Trabalhei com meus alunos, durante as últimas duas semanas, a ideia de a educação ser um direito de todos, homens e mulheres, independentemente da etnia, localização geográfica ou condição econômica. Usei o filósofo da educação morávio, João Amos Comenius, para elucidar esta questão. Na obra Didática Magna, Comenius é categórico: “É preciso ensinar tudo a todos.” Para ele, o direito de aprender deve ser garantido a todos, inclusive àqueles tidos como estúpidos ou ignorantes.

Este pequeno recorte foi feito para tentar elucidar, do ponto de vista teórico, a lei nº 13.415/2017, mais conhecida como Reforma do ensino médio. Parto da seguinte questão: A reforma garante, aos estudantes do ensino médio, o direito de aprender? Segundo os dirigentes do MEC, os discentes de todo país aprenderão alguns conteúdos comuns elementares, como a leitura, a escrita, o cálculo e uma língua estrangeira (Inglês). Os demais conhecimentos dependerão da escolha de cada um.

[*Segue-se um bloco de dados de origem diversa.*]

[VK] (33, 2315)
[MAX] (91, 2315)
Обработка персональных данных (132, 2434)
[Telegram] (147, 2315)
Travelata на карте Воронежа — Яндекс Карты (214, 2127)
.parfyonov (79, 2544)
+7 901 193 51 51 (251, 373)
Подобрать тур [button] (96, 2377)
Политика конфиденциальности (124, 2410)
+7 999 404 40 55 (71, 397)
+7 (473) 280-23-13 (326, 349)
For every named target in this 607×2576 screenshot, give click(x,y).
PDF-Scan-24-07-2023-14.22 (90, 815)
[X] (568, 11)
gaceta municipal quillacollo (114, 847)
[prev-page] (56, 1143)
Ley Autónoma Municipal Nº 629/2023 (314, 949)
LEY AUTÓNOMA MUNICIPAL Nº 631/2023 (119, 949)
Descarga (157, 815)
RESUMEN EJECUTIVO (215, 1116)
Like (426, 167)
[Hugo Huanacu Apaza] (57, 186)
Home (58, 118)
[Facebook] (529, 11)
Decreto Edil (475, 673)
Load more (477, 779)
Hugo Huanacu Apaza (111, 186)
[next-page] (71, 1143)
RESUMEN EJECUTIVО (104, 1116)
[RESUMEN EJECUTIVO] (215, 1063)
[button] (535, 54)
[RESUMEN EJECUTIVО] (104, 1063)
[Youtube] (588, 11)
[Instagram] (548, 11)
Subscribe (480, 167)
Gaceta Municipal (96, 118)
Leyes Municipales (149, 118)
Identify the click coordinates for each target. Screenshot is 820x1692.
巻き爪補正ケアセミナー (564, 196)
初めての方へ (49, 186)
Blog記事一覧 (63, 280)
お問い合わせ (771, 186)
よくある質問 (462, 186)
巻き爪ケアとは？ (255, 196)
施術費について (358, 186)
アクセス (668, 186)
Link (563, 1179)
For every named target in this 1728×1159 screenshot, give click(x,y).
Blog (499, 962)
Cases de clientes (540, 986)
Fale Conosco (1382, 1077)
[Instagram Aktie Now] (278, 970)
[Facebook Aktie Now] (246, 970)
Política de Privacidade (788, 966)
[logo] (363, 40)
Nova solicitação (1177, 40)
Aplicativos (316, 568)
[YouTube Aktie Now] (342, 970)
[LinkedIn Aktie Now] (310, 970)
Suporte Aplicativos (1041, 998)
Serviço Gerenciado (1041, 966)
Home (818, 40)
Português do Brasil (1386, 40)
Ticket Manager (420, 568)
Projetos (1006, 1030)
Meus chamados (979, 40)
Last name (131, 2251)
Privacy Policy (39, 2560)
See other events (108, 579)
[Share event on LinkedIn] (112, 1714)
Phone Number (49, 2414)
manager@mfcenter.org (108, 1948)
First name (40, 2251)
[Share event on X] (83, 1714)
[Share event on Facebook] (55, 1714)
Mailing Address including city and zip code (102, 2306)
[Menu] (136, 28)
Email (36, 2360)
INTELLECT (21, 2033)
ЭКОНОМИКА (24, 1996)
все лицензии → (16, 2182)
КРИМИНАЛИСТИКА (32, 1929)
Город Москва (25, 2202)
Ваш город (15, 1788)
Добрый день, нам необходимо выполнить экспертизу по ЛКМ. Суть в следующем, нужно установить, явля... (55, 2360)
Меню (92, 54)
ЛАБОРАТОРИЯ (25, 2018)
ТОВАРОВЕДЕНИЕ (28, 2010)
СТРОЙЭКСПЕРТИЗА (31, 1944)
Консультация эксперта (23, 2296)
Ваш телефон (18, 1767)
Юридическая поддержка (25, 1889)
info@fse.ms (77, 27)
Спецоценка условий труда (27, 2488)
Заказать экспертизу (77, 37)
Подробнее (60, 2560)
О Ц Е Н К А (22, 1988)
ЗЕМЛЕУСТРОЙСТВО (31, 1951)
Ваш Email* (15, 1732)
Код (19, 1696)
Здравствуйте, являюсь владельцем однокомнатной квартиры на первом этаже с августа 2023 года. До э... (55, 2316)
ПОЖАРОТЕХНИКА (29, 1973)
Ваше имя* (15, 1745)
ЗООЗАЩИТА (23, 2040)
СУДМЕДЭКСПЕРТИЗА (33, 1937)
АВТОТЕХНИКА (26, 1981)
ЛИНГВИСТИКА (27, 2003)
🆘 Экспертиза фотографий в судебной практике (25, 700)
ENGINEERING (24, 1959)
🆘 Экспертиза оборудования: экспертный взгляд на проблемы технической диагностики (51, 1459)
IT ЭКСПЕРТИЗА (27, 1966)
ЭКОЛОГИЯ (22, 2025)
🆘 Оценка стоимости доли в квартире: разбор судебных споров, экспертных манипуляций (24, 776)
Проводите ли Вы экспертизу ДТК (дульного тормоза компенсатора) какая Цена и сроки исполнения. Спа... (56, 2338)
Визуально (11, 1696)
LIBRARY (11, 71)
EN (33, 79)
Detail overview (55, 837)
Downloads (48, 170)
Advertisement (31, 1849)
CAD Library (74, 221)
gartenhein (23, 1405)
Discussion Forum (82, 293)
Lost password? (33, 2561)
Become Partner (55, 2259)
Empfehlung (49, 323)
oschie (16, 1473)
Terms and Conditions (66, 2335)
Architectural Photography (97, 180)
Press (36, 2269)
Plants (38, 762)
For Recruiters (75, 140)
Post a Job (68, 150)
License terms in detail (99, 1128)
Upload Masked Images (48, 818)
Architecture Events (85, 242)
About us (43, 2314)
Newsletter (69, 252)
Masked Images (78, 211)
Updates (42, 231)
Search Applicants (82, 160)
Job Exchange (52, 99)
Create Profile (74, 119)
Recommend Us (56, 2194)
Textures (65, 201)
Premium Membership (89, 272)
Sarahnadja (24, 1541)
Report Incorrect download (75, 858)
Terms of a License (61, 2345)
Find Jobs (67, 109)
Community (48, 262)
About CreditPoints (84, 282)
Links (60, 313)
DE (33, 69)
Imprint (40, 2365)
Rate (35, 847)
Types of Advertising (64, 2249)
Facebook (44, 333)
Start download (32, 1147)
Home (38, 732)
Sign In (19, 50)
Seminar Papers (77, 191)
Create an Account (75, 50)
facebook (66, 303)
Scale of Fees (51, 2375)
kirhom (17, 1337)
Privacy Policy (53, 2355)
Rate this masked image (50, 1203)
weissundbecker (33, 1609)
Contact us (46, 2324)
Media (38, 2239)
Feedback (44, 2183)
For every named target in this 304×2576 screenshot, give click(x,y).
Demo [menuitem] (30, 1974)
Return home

Se atualmente têm-se treze disciplinas obrigatórias, com a implantação da reforma do ensino médio haverá a redução para três. As demais serão condicionadas a escolha que cada estudante fará, já que 40% da carga horária deverão ser contempladas por, pelo menos, um dos cinco itinerários formativos (Matemática, Linguagem, Ciências da natureza, Ciências Humanas e Ciências sociais e Ensino profissional). Os estudantes serão livres para excluir quatro dos cinco itinerários formativos ou, se preferir, serão alijados de grande parte dos conhecimentos produzidos pela humanidade durante séculos.

Contudo, o quiproquó não para por aí. Os dirigentes do MEC estão entusiasmados com a 3º versão da Base Nacional Comum Curricular (BNCC). Disseram, recentemente, que ela será norteada pela ideia que o estudante deve adquirir, após o ciclo escolar, habilidades e competências. É o retorno ao famoso discurso do aprender a aprender, tão rejeitado por pesquisadores e ineficaz do ponto de vista prático. Segundo este princípio, aprender a aprender é mais importante do que aprender determinado conhecimento. Assim, a forma é mais relevante do que o conteúdo, mitigando, ainda mais, o direito de aprender.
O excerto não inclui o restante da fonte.